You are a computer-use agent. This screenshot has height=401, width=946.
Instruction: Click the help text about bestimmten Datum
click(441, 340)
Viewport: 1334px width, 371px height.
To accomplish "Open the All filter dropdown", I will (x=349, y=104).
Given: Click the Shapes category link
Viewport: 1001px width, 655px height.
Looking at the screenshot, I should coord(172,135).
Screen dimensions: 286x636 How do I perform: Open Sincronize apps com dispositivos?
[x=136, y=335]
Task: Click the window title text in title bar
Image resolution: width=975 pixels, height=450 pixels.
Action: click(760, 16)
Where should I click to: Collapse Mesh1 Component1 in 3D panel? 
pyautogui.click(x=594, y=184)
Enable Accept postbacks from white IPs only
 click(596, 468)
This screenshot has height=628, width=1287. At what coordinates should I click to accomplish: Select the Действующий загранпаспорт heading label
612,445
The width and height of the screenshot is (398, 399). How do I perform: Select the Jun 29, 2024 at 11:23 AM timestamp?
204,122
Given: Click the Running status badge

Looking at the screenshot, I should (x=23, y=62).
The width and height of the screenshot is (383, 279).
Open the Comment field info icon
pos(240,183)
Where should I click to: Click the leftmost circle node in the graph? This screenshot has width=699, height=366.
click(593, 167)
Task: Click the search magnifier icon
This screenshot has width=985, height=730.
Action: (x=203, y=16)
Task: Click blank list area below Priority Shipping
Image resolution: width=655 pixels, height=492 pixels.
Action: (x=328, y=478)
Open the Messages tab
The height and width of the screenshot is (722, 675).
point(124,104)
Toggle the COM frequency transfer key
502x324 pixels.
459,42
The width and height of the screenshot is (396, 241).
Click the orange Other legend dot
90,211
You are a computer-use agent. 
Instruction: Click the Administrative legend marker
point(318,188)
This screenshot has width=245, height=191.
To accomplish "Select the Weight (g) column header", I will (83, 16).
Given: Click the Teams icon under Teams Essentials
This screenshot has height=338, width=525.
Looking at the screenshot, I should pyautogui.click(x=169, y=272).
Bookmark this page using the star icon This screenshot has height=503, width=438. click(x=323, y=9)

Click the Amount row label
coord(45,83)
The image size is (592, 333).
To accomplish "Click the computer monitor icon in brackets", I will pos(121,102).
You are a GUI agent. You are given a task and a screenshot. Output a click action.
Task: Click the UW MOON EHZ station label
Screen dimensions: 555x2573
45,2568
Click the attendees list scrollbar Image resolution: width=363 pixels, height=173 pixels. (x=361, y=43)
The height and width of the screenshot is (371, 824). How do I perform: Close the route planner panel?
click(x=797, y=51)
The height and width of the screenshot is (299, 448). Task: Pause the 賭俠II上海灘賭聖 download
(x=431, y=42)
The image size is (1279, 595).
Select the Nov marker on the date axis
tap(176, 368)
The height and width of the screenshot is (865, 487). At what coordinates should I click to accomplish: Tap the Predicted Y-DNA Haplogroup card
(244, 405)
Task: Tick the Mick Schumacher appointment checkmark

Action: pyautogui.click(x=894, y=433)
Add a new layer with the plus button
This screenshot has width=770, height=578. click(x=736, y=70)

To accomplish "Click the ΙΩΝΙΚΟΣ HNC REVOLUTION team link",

[Problem to work on] Only one stretch of the data is wanted: the lines from the one with "The image size is (592, 333)." through the last, repeated exactly.

[Your response]
The image size is (592, 333).
To accomplish "Click the computer monitor icon in brackets", I will pos(121,102).
You are a GUI agent. You are given a task and a screenshot. Output a click action.
Task: Click the UW MOON EHZ station label
Screen dimensions: 555x2573
45,2568
Click the attendees list scrollbar Image resolution: width=363 pixels, height=173 pixels. (x=361, y=43)
The height and width of the screenshot is (371, 824). How do I perform: Close the route planner panel?
click(x=797, y=51)
The height and width of the screenshot is (299, 448). Task: Pause the 賭俠II上海灘賭聖 download
(x=431, y=42)
The image size is (1279, 595).
Select the Nov marker on the date axis
tap(176, 368)
The height and width of the screenshot is (865, 487). At what coordinates should I click to accomplish: Tap the Predicted Y-DNA Haplogroup card
(244, 405)
Task: Tick the Mick Schumacher appointment checkmark

Action: pyautogui.click(x=894, y=433)
Add a new layer with the plus button
This screenshot has width=770, height=578. click(x=736, y=70)

To accomplish "Click the ΙΩΝΙΚΟΣ HNC REVOLUTION team link",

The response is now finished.